═══ Estratto della fonte
433_PERCHE' SI UCCIDE UN MAGISTRATO ; Italia 1974. Regia di Damiano Damiani.
Dopo qualche anno di pausa, il regista Damiano Damiani
ritorna sui temi dell’impegno civile con il film Perché si uccide un magistrato, titolo a pensarci bene piuttosto
scioccante. Ma ancora più spiazzante è la traccia metalinguistica presente
nell’opera, dove il regista Giacomo Solaris (Franco Nero, puntuale) mette in
scena un film in cui un magistrato corrotto paga con la vita la propria
condotta. Nella narrazione, il film nel
film è una palese opera di denuncia, una facilmente leggibile metafora dell’operato
del giudice istruttore palermitano Alberto Traini (Marco Guglielmi). Soltanto
che l’opera di fantasia (alquanto
ispirata alla realtà, come si è detto) si scopre essere fin troppo profetica
quando l’ambiguo giudice viene ammazzato per davvero. Qui subentrano i sensi di
colpa di Solaris che, nel cercare di spiegare la sua posizione puramente
dialettica, sembra invaghirsi della bella vedova del magistrato, Antonia (una
Francoise Fabian molto brava, algida ma conturbante al tempo stesso). Tra il
giornalista/regista che cerca di dimostrare la sua estraneità alla piega che
hanno preso gli eventi e il gioco di potere tra mafiosi, politici, colleghi di
giornale, mentre la vedova prova a difendere l’onorabilità del marito, ci
attende una svolta imprevedibile. Ma prima, non si può fare a meno di leggere,
nella complessità dell’intreccio, una sorta di punto della situazione di
Damiani sulla sua opera in materia di impegno civile. E’ dunque pericoloso
trattare i delicati temi della società in quelle opere di finzione che fungano
anche da denuncia?
══════
Requisiti del compito = Ricopia integralmente, senza alcuna modifica, la recensione del film Perché si uccide un magistrato riportata sopra.
═══ Contenuto del dataset
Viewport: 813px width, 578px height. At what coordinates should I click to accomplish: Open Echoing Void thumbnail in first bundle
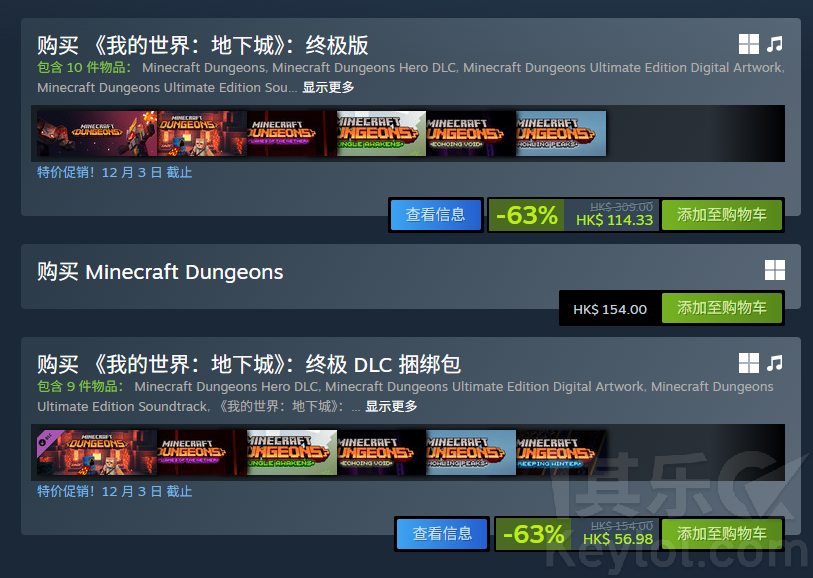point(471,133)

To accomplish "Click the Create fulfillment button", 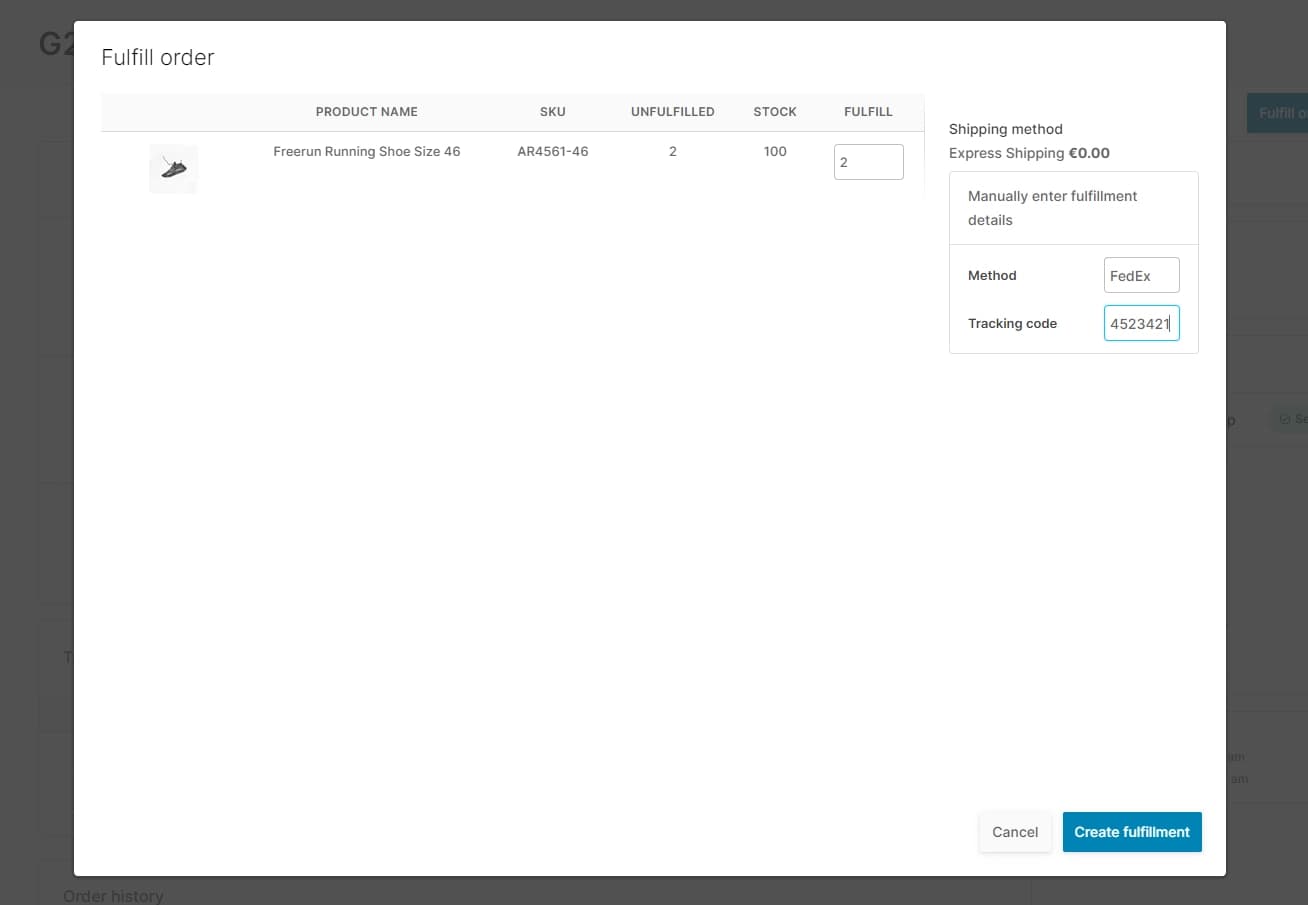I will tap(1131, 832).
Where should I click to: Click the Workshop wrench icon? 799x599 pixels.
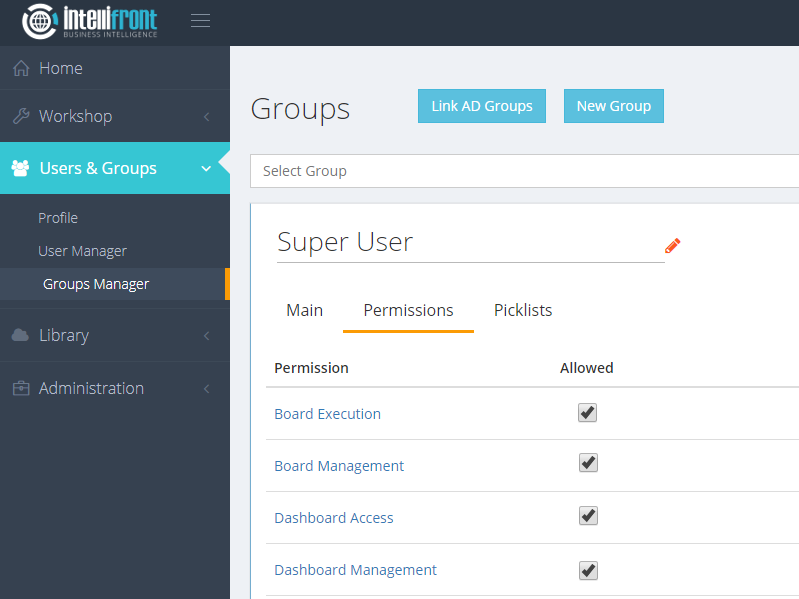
══════
Risultato finale =
433_PERCHE' SI UCCIDE UN MAGISTRATO ; Italia 1974. Regia di Damiano Damiani.
Dopo qualche anno di pausa, il regista Damiano Damiani
ritorna sui temi dell’impegno civile con il film Perché si uccide un magistrato, titolo a pensarci bene piuttosto
scioccante. Ma ancora più spiazzante è la traccia metalinguistica presente
nell’opera, dove il regista Giacomo Solaris (Franco Nero, puntuale) mette in
scena un film in cui un magistrato corrotto paga con la vita la propria
condotta. Nella narrazione, il film nel
film è una palese opera di denuncia, una facilmente leggibile metafora dell’operato
del giudice istruttore palermitano Alberto Traini (Marco Guglielmi). Soltanto
che l’opera di fantasia (alquanto
ispirata alla realtà, come si è detto) si scopre essere fin troppo profetica
quando l’ambiguo giudice viene ammazzato per davvero. Qui subentrano i sensi di
colpa di Solaris che, nel cercare di spiegare la sua posizione puramente
dialettica, sembra invaghirsi della bella vedova del magistrato, Antonia (una
Francoise Fabian molto brava, algida ma conturbante al tempo stesso). Tra il
giornalista/regista che cerca di dimostrare la sua estraneità alla piega che
hanno preso gli eventi e il gioco di potere tra mafiosi, politici, colleghi di
giornale, mentre la vedova prova a difendere l’onorabilità del marito, ci
attende una svolta imprevedibile. Ma prima, non si può fare a meno di leggere,
nella complessità dell’intreccio, una sorta di punto della situazione di
Damiani sulla sua opera in materia di impegno civile. E’ dunque pericoloso
trattare i delicati temi della società in quelle opere di finzione che fungano
anche da denuncia?